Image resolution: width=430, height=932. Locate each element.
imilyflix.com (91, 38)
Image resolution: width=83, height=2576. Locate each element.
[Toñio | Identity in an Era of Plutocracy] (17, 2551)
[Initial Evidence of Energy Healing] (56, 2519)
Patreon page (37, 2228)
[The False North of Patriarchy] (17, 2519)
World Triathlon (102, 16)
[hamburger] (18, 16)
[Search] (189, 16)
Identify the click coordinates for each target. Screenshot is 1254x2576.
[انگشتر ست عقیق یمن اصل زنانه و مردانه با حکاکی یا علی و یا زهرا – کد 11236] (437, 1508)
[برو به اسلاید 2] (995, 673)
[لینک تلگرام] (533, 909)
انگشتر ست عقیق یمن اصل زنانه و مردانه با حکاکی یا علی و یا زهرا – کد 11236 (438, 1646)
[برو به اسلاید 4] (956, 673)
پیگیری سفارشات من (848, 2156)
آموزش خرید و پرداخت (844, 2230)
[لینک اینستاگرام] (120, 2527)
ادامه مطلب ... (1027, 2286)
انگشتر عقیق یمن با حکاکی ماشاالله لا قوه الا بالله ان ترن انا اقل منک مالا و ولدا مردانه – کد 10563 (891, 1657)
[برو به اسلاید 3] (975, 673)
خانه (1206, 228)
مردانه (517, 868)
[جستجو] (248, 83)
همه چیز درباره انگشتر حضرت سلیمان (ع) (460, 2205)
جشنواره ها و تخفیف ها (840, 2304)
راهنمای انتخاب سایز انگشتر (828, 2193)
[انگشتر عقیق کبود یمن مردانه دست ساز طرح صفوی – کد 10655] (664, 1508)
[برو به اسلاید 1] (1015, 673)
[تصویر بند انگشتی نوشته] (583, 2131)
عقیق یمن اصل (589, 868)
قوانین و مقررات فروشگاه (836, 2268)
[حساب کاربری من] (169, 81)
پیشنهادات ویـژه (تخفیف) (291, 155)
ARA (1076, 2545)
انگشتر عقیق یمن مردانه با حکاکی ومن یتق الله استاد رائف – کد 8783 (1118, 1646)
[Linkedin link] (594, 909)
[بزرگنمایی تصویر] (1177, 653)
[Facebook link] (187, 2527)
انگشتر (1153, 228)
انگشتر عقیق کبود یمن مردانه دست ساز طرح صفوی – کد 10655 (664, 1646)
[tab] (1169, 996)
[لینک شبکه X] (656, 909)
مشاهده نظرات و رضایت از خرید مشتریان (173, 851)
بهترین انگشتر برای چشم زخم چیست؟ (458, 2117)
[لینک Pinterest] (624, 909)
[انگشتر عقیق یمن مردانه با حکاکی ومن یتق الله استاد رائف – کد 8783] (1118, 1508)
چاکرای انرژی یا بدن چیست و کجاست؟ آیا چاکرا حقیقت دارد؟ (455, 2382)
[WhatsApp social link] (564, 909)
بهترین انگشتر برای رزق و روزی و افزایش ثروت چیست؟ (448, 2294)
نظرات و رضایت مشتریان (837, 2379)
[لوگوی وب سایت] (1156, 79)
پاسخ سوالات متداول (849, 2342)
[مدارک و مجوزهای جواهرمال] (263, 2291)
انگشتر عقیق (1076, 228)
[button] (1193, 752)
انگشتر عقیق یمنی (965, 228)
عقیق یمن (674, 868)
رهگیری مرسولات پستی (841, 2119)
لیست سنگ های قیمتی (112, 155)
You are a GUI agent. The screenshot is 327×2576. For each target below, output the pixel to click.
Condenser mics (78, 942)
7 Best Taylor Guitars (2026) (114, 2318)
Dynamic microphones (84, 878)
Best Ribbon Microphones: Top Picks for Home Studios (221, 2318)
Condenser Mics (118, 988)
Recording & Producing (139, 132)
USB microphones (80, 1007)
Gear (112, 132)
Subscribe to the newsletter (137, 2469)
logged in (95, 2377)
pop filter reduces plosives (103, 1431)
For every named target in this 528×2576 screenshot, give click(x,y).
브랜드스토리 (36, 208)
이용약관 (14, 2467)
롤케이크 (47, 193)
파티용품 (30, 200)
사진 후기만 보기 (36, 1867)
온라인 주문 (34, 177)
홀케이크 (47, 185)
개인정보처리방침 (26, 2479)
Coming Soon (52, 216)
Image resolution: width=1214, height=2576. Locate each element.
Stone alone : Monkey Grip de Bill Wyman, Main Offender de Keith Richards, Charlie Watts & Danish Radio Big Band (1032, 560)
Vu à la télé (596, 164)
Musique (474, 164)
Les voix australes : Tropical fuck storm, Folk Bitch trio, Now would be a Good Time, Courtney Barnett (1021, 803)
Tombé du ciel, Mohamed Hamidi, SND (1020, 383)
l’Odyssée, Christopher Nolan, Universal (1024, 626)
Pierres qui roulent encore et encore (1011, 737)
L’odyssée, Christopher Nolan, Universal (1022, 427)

▶ _Activity_
Which lines of the listing contain the string "Christopher"? Copy each of them.

▶ _Reply_
l’Odyssée, Christopher Nolan, Universal (1024, 626)
L’odyssée, Christopher Nolan, Universal (1022, 427)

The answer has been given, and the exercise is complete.